What to do:
Rewrite the material starting at the line that contains "Find the location of a particular element. The width" and ending at the line that contains "coordinates (789, 862).", switching "Identify" to "Determine" and leaving everything else unchanged.

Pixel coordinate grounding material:
+++

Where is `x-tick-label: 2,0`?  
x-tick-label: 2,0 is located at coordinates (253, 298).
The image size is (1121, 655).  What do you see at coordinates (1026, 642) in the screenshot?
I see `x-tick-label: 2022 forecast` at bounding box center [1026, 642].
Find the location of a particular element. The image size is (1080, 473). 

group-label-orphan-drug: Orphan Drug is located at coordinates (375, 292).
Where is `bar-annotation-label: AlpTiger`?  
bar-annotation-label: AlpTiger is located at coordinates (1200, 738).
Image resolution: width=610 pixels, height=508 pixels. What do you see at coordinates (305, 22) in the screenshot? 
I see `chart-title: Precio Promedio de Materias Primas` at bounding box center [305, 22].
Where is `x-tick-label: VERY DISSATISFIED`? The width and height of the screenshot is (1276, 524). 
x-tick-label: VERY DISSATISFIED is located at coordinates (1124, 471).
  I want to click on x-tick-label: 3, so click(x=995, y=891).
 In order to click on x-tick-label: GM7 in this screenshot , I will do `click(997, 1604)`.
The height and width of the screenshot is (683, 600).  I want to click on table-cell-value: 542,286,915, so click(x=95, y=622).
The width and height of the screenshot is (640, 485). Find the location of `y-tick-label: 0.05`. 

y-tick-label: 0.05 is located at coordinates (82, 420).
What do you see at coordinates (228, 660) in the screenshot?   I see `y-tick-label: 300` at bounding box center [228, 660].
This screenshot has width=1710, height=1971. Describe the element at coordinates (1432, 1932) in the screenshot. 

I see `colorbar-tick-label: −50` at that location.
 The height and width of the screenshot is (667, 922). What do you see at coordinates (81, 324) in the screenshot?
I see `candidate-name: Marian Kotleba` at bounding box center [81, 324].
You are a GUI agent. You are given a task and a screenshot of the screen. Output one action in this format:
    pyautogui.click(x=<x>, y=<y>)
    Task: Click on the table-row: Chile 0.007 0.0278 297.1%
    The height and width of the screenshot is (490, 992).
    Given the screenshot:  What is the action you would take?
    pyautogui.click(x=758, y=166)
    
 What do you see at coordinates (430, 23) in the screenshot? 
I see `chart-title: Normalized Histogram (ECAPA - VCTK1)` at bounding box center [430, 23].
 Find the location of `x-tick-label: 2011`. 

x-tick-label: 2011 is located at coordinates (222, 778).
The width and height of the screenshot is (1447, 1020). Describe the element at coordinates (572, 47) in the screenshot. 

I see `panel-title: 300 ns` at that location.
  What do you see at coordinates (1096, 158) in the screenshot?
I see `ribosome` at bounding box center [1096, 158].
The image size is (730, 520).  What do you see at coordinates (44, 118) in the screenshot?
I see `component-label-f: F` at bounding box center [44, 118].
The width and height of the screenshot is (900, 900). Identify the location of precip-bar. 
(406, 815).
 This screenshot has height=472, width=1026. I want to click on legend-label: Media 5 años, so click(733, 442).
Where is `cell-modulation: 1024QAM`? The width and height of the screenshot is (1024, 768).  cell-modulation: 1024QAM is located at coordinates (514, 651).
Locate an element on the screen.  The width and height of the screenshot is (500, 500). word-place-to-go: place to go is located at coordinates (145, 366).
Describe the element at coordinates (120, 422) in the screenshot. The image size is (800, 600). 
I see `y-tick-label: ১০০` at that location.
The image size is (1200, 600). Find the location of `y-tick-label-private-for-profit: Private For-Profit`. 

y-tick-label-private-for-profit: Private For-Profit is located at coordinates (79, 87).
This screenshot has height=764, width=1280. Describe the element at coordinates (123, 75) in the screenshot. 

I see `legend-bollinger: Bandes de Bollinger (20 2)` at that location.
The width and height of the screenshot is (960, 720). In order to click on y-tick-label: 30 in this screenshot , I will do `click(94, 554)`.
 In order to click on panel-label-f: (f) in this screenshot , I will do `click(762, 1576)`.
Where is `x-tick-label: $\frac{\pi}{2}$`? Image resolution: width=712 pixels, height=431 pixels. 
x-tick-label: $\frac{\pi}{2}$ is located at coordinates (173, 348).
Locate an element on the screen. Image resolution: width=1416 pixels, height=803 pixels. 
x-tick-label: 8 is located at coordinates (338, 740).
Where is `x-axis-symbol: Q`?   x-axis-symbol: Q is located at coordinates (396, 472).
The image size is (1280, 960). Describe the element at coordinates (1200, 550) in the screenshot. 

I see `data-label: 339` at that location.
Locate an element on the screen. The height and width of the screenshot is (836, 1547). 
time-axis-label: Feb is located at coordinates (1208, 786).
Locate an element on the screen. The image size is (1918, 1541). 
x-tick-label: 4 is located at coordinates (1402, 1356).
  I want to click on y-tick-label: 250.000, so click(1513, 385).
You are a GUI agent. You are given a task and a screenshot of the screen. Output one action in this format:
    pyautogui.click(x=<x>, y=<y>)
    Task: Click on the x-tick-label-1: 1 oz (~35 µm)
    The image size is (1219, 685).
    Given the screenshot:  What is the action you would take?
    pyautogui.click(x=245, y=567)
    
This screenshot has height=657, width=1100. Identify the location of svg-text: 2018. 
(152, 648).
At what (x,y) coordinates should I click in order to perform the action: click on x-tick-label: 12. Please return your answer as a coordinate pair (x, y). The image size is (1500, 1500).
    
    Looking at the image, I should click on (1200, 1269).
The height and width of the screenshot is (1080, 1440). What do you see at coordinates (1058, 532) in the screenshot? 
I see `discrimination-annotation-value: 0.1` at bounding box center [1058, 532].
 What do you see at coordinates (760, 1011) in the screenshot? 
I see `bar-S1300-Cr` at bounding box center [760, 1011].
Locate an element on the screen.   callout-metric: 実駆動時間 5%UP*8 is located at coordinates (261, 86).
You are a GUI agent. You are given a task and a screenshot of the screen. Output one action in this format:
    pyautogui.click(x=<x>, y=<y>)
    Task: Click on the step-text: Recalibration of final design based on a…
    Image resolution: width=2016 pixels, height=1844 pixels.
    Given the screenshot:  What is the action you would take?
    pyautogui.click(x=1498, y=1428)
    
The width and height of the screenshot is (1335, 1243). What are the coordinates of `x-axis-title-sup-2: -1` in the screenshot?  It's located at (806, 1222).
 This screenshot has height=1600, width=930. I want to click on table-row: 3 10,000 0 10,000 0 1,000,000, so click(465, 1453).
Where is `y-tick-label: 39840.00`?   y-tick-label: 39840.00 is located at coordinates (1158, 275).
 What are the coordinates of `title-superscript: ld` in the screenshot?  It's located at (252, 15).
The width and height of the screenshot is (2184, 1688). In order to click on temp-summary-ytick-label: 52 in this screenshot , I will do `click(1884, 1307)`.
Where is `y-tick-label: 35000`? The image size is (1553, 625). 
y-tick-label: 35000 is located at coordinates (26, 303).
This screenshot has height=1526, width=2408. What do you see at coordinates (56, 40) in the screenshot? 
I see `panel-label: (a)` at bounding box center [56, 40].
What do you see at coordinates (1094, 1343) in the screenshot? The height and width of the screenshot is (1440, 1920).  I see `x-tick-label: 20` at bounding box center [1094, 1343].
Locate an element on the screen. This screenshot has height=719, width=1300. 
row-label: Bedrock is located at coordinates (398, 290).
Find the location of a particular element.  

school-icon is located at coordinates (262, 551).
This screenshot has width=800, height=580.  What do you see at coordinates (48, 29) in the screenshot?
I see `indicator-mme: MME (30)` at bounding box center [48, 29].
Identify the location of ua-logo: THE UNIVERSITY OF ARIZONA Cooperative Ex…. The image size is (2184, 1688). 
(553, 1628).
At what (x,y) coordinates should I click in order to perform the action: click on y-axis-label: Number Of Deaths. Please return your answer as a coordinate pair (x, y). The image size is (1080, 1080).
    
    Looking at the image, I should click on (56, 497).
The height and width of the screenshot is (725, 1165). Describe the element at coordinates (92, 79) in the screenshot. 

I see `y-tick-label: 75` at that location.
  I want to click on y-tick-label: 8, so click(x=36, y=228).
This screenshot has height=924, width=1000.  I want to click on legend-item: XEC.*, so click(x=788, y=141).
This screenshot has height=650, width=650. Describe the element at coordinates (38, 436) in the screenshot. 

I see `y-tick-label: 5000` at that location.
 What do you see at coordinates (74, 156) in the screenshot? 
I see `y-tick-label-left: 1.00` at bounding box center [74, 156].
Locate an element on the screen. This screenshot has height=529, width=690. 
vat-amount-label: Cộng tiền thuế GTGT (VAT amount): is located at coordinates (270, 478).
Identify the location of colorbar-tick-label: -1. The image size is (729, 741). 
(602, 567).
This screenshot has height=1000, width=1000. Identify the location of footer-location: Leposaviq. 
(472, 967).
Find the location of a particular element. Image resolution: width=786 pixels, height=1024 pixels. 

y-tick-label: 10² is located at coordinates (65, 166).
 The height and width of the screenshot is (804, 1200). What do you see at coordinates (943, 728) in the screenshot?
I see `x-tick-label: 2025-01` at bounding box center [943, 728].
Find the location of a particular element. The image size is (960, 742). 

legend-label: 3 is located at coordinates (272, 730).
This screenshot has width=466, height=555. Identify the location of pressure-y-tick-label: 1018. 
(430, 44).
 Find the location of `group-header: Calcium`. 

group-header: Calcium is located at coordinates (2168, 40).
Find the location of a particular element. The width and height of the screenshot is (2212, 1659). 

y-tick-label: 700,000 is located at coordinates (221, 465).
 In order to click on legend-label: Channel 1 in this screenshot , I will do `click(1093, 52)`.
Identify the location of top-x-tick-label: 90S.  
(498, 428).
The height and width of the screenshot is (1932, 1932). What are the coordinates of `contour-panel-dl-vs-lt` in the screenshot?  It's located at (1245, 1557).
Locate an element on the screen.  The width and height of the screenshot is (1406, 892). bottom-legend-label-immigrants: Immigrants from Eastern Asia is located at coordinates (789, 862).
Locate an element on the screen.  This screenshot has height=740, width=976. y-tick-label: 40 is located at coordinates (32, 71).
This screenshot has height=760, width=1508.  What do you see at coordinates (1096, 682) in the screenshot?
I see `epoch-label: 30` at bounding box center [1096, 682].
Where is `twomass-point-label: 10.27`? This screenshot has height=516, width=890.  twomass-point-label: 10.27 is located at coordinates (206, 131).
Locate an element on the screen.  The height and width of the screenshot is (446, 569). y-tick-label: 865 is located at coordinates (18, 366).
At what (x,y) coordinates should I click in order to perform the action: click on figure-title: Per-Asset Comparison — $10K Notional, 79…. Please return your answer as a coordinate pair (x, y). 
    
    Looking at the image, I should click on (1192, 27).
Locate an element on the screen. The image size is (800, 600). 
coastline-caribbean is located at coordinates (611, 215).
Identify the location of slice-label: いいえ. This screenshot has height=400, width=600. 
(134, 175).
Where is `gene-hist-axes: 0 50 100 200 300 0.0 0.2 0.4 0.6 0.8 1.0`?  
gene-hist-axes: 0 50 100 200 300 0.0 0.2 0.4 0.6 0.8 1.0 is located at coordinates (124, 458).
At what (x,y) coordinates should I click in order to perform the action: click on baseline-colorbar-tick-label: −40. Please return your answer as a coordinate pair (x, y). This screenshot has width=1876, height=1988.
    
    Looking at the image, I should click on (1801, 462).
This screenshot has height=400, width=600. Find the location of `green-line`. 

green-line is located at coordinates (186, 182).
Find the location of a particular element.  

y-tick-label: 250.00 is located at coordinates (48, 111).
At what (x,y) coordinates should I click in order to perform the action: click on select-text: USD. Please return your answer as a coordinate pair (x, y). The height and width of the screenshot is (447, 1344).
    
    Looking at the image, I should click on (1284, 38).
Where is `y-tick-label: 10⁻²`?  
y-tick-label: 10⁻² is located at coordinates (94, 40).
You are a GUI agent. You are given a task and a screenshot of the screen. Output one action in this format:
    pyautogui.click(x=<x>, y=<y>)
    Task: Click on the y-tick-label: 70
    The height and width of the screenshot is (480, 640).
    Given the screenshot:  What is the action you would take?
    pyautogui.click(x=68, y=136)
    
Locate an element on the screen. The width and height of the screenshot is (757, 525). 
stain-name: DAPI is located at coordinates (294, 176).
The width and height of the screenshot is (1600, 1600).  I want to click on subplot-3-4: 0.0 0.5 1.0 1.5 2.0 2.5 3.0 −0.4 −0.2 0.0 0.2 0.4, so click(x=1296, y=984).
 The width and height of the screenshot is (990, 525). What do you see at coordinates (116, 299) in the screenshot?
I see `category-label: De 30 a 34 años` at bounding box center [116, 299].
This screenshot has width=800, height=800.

+++

Completed exercise:
Find the location of a particular element. The width and height of the screenshot is (2212, 1659). 

y-tick-label: 700,000 is located at coordinates (221, 465).
 In order to click on legend-label: Channel 1 in this screenshot , I will do `click(1093, 52)`.
Determine the location of top-x-tick-label: 90S.  
(498, 428).
The height and width of the screenshot is (1932, 1932). What are the coordinates of `contour-panel-dl-vs-lt` in the screenshot?  It's located at (1245, 1557).
Locate an element on the screen.  The width and height of the screenshot is (1406, 892). bottom-legend-label-immigrants: Immigrants from Eastern Asia is located at coordinates (789, 862).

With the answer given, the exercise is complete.